*** Opening of Source passage ***

To make matters worse, algorithms are built for efficiency — which sounds good in principle but can be problematic in practice. “When you remove one shortcut, the model just moves to another [because] most datasets appear to have more than one shortcut,” Gichoya said. 

Shortcuts and the Giraffe Problem

Radiology researcher Karen Drukker, who works with Giger at the University of Chicago to develop medical AI tools, noted in her own AAAS talk that present-day medical images are not designed for taking measurements. Rather, they offer qualitative data that human practitioners can interpret after years of training via medical school or other intensive practices. For instance, because a human can sufficiently learn to identify a healthy hand from a single image, medical education focuses on teaching students to identify diseased hands. However, this means that computer training data is overwhelmingly dominated by pictures of hands with various conditions, which makes it more difficult for AI models to learn the markers of a healthy hand. “If it involves radiation, you can’t just scan healthy hands,” Drukker said. “For rare diseases, [lack of data] is even more of a problem.”

*** Close of Source passage ***

Task statement: Continue the passage on shortcuts in medical AI, starting after its final sentence.

*** Opening of Extracted entries ***

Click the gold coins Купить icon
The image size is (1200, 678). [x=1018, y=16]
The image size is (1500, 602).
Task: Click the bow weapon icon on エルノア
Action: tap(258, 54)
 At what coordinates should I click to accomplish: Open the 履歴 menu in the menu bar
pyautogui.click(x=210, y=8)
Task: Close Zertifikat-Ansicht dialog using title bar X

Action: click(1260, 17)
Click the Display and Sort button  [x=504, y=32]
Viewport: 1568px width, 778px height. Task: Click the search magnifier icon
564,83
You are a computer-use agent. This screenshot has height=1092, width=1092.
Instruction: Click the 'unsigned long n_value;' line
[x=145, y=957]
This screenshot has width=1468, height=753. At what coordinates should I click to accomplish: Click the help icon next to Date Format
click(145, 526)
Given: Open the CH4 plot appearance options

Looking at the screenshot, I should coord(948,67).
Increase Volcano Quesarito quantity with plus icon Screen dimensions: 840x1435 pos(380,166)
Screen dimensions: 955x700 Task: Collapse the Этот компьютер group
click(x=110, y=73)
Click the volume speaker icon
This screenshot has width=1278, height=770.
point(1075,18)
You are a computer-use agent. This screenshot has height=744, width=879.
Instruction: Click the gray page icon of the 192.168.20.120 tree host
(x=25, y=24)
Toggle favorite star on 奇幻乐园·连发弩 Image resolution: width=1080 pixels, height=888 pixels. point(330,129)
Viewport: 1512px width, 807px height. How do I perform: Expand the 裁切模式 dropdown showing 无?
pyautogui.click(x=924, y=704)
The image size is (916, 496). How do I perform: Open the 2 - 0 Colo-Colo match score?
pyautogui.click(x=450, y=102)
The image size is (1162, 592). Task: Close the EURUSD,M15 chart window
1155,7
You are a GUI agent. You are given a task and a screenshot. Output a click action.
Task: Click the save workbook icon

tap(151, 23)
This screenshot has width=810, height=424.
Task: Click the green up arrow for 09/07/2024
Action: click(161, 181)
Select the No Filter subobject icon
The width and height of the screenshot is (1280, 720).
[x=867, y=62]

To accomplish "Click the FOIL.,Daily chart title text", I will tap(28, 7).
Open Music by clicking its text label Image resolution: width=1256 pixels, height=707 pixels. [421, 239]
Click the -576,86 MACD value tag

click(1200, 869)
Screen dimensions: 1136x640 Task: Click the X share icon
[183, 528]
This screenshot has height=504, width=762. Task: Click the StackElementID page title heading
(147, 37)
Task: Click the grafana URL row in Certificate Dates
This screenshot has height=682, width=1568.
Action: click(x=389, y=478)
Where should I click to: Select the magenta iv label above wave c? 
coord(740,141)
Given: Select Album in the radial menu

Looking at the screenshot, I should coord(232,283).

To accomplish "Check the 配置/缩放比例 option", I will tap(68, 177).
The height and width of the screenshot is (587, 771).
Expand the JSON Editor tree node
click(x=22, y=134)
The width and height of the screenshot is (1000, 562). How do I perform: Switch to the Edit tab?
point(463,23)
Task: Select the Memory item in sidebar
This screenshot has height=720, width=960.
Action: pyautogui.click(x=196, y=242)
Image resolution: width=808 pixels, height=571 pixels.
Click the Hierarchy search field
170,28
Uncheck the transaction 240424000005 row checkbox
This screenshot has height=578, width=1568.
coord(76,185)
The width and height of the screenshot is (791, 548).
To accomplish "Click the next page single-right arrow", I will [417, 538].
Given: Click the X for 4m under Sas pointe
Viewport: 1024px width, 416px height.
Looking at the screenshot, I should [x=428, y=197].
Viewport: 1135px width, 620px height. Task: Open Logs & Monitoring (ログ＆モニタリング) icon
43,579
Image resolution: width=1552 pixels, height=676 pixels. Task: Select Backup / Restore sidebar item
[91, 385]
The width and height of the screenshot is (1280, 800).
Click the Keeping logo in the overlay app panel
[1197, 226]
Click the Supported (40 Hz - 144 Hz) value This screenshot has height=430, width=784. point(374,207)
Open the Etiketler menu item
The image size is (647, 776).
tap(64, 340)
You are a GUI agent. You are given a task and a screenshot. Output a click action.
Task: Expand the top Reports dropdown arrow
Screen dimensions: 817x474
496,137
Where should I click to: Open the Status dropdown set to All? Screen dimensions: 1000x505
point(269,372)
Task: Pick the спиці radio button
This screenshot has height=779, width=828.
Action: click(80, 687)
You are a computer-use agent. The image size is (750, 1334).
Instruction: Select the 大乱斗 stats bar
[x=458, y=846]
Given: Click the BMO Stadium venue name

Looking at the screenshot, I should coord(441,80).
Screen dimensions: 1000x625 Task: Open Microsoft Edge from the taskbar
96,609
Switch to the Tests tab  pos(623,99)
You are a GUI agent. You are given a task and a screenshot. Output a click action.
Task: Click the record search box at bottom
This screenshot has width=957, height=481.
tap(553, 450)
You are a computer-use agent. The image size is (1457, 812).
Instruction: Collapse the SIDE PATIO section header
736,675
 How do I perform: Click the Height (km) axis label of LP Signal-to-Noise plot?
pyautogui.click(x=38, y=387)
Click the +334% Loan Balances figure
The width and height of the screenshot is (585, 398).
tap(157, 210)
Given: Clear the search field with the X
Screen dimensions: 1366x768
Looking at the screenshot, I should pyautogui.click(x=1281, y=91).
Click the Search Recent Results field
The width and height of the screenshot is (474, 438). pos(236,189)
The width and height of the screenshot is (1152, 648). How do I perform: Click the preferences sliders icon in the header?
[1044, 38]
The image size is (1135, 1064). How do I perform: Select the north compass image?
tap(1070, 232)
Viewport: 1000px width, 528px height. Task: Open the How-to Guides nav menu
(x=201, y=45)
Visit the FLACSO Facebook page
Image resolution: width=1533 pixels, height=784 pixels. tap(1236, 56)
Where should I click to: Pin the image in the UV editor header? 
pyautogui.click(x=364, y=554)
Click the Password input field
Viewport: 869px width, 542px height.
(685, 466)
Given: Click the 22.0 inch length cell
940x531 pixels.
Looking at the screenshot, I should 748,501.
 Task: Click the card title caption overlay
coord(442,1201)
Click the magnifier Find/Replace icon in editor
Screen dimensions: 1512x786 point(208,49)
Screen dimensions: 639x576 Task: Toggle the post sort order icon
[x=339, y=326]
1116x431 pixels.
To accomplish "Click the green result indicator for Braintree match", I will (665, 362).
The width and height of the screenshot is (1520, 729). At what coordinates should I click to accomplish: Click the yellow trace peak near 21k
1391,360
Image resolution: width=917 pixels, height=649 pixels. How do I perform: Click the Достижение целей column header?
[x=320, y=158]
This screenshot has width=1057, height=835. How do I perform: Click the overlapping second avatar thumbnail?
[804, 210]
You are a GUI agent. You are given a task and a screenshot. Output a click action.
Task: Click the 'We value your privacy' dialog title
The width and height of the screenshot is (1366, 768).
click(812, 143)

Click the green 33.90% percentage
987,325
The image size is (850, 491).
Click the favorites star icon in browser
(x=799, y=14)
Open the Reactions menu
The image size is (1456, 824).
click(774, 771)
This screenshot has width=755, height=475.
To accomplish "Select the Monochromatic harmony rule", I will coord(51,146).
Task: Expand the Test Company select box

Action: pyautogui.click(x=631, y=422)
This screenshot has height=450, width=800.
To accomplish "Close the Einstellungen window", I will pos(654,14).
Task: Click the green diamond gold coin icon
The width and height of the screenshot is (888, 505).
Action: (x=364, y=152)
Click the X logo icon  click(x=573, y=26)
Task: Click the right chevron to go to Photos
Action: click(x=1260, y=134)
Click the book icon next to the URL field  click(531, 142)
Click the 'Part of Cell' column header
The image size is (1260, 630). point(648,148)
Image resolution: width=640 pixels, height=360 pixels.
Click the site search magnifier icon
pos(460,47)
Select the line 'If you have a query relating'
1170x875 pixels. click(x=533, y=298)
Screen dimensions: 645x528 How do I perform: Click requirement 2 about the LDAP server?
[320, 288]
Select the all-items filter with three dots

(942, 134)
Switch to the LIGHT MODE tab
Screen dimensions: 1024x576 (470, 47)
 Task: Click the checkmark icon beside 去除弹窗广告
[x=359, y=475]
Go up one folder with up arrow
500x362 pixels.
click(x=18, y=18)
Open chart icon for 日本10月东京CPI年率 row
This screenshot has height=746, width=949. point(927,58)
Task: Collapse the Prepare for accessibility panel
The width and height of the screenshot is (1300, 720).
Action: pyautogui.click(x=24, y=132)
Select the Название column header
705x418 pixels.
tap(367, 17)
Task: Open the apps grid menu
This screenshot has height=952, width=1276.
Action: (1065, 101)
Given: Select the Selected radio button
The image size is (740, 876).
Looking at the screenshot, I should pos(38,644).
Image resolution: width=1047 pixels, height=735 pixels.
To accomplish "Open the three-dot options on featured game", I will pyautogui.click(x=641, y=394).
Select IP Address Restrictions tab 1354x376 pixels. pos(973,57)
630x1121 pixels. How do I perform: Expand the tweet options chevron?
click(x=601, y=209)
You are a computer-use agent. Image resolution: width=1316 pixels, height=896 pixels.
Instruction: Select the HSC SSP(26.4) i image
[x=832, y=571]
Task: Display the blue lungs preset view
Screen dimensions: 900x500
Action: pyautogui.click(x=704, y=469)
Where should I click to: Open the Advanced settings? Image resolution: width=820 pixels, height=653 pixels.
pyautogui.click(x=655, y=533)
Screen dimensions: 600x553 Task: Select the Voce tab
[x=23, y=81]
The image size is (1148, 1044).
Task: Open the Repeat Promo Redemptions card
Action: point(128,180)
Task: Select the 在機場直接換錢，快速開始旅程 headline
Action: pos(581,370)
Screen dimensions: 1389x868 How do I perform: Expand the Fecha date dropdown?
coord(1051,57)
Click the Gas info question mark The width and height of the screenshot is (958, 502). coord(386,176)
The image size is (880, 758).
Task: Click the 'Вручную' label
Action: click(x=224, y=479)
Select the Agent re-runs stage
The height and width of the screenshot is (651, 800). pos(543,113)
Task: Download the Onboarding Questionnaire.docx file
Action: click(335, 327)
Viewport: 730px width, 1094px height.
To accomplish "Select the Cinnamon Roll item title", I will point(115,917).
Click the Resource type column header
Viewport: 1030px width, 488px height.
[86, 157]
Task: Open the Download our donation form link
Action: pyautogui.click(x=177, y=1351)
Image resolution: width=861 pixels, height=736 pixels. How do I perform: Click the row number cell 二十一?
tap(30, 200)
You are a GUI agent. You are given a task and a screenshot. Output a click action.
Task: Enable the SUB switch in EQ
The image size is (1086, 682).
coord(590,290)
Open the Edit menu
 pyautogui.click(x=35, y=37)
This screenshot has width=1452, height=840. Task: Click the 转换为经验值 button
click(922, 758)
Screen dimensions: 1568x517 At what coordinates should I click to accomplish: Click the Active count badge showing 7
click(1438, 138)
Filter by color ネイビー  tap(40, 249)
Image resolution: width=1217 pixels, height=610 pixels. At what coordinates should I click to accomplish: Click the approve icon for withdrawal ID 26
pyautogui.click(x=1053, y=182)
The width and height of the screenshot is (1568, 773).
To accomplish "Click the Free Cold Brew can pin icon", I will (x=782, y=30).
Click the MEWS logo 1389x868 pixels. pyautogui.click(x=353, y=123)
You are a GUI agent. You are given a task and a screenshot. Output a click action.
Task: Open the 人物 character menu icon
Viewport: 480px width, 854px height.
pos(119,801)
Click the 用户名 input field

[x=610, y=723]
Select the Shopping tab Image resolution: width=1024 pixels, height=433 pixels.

*** Close of Extracted entries ***

Response to the exercise:
Drukker pointed out that more data is available than is being utilized, as hospitals and other institutions do not regularly share data with each other — leaving researchers with training materials that have a heavy statistical bias. Additionally, researchers who build medical AI models generally adapt them from systems that analyze images on the web: stock photos, wildlife pictures, and so forth (among other more serious issues, this practice has led to a preponderance of giraffes in AI-generated “art” [1]).

“Data augmentation techniques [are] where you pretend you have more data than you actually have to try to overcome these limitations,” Drukker said. “There are a lot of applications that seem promising, but they have to live up to the high standards in healthcare. Groups are looking into generating synthetic data, but of course those can also introduce their own bias. If you have biased synthetic data, then your algorithm is going to learn things from that biased data.”

This sort of statistical bias is worrisome enough, but—as Gichoya noted—researchers in the U.S. are currently facing repercussions under the Trump administration for studying human biases around gender, race, national origin, sexuality, and so on. The cancelation of grants from the National Institutes of Health and other vital sources has imposed further setbacks [2].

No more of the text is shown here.